From Meh to Magnifico: Risotto Revives Spoonbar’s Reputation

Healdsburg's Spoonbar restaurant impresses with a new menu and some stunning seasonal dishes. Plus, The Sea Ranch Lodge has a new chef.


Best. Risotto. Ever.

I’m not a frequent risotto eater because, all too often, the dish becomes a traumatic experience. It’s either gluey enough to be used as spackle or so undercooked that the rice remains crunchy. I get it — the dish is notoriously difficult to master. Like a toddler, it requires constant attention, a delicate touch and just the right amount of patience; otherwise, it turns into a sticky mess.

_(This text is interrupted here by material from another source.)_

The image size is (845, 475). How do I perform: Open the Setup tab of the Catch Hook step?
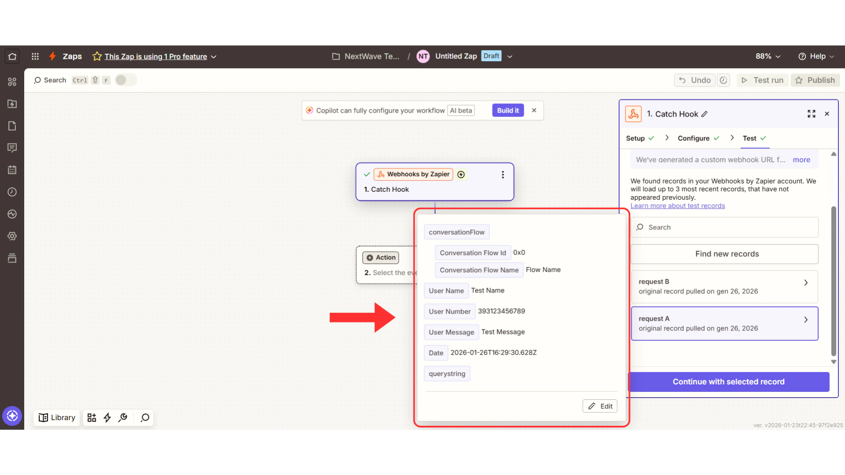(x=636, y=138)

Enter chef Robert Leva, who, it turns out, is the risotto whisperer. The newly installed chef at Spoonbar (formerly of Traci Des Jardins’ Jardinière, Mayacamas, and Auberge du Soleil) serves up a stunning autumn mushroom risotto ($30) with truffle butter, black garlic, mushrooms and spinach. The creamy, perfectly al dente rice is an umami bomb, enriched with shaved Parmesan and accented by the earthy punch of truffle and the subtle sweetness of black garlic. I’m hooked.

Spoonbar risotto
The autumn risotto at Spoonbar in Healdsburg. (Heather Irwin / The Press Democrat)
Chef Robert Leva of Spoonbar
Chef Robert Leva, formerly of Jardinière, Salt House, Bellota and the Mayacamas Club, has taken over the kitchen of Healdsburg’s Spoonbar restaurant at the h2hotel Thursday, June 5, 2025, in Healdsburg. (John Burgess / The Press Democrat)

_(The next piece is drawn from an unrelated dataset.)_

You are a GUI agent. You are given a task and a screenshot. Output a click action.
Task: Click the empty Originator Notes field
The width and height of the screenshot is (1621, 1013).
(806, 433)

Since its 2015 opening, I’ve always found the ultra-modern Spoonbar at Healdsburg’s h2hotel to be fine, but lacking the sparkle to bring me back, especially with so many other great dining options in town. Leva’s seasonal squash, apple and chestnut soup ($14), smoked ham croquettes with sweet red onion marmalade ($16) and roasted Rocky chicken ($32) with chanterelle mushrooms gave me a reason to return.

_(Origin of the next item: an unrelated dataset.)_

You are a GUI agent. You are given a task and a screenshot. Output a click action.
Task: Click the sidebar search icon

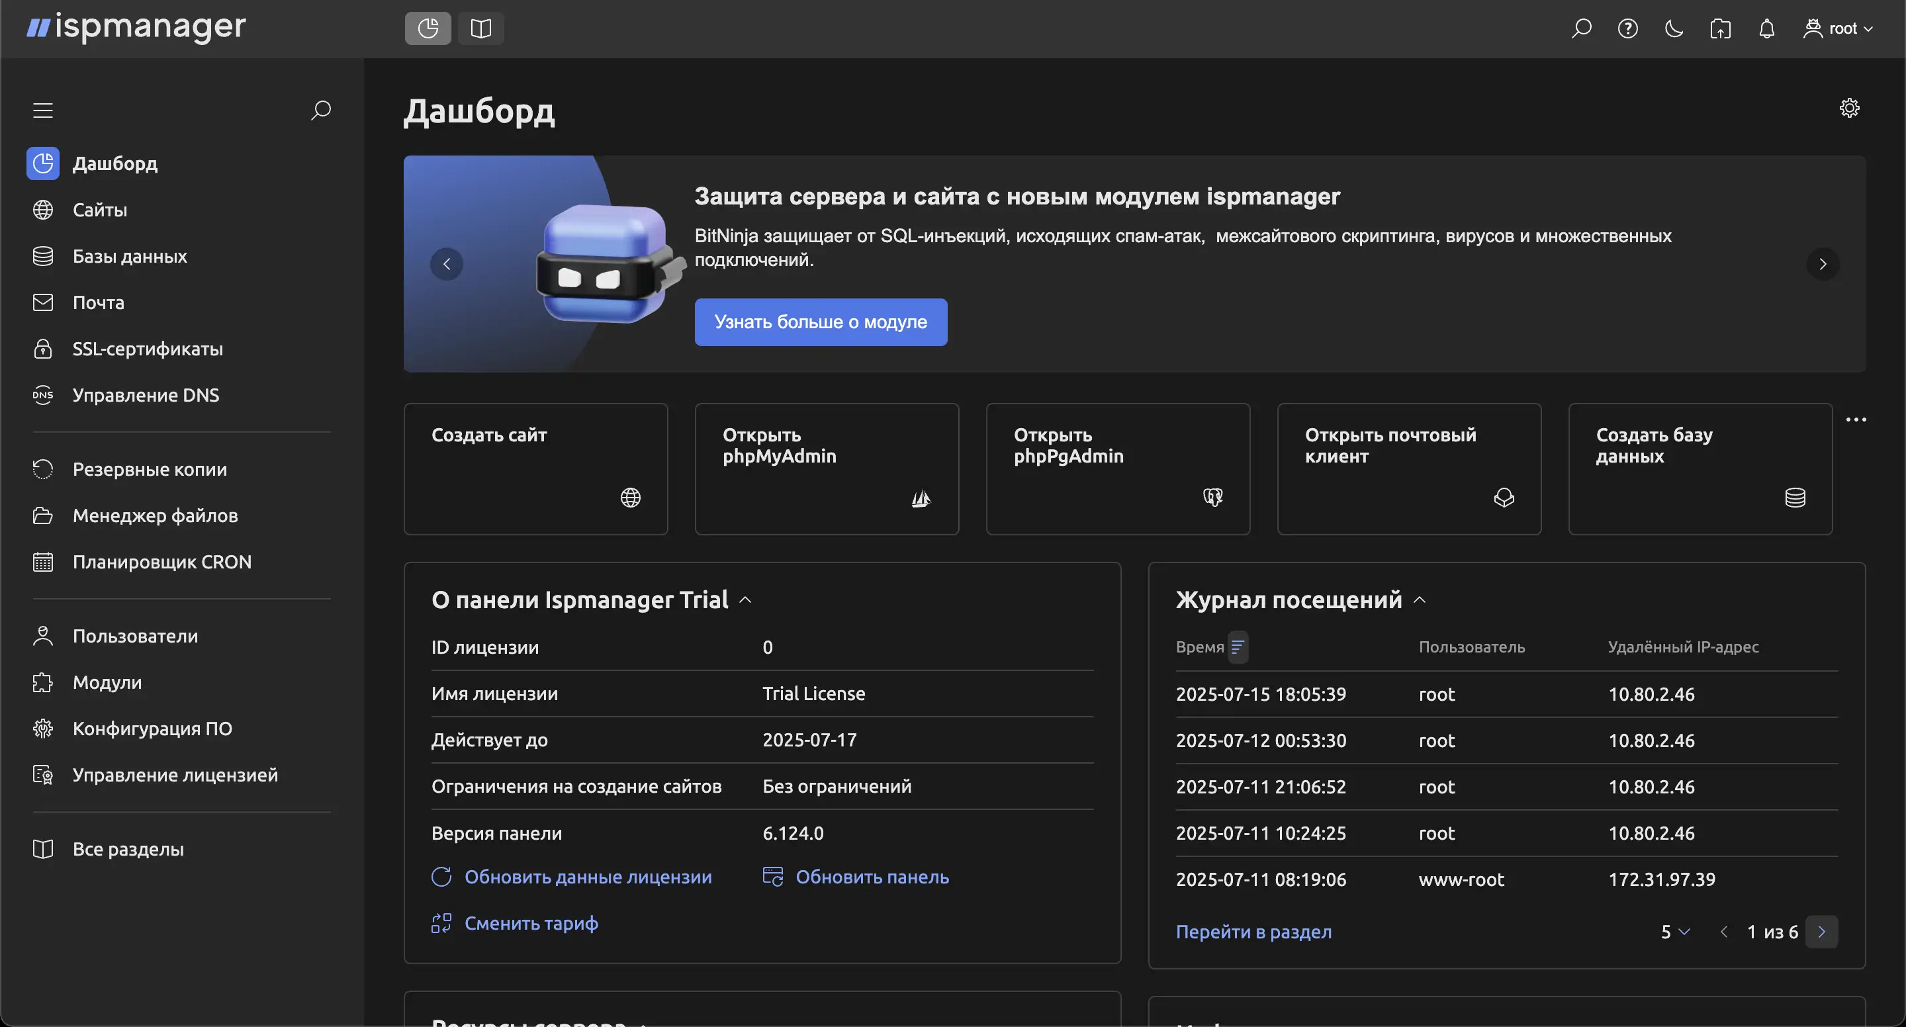point(320,110)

A selection of dishes at Spoonbar in Healdsburg, including the roasted Rocky chicken with chanterelles. (Mike Battey)
A selection of dishes at Spoonbar in Healdsburg, including the roasted Rocky chicken with chanterelles. (Mike Battey)
Spoonbar cocktails
Three honey-based drinks for Bees Knees Week from Spoonbar Thursday, June 5, 2025, in Healdsburg. (John Burgess / The Press Democrat)

And don’t miss the cocktails, which have always been Spoonbar’s boozy calling card. The Right Round ($14) is a dazzling margarita with white tequila, raspberry and passionfruit liqueurs, and a spicy chili pepper rim. It’s nice, but very naughty.

A few dishes did miss the mark, such as the Hokkaido scallops ($40), which were overwhelmed by an overzealous mix of fennel purée, basil oil and piperade (tomatoes, onion, green pepper and smoky Espelette). Why bury such lovely, delicate shellfish? The Creekstone flat iron steak ($38) was tough and chewy.

Despite a few imperfections, it’s nice to have a reason to return. I’ll keep my eye on you, Spoonbar.

219 Healdsburg Ave., Healdsburg, 707-433-7222, spoonbar.com

Chef shuffle

New chef at The Sea Ranch Lodge
The remodeled Sea Ranch Lodge Restaurant main dining room with sunset seating Friday, Feb. 21, 2025. (John Burgess / The Press Democrat)

Chef Ryan Seal has taken over as executive chef at The Sea Ranch Lodge.

Seal, whose resume includes Napa’s Round Pond Estate, Solage, Calistoga Ranch and Morimoto, as well as San Francisco’s SPQR, impressed me last February with his menu at the now-shuttered Greenwood restaurant at Elk’s Sacred Rock Inn.

I called Seal an “under-the-radar talent who shouldn’t be.” Hopefully, dishes like his uni carbonara, steelhead tartare and Maine lobster ravioli make an appearance on the new menu.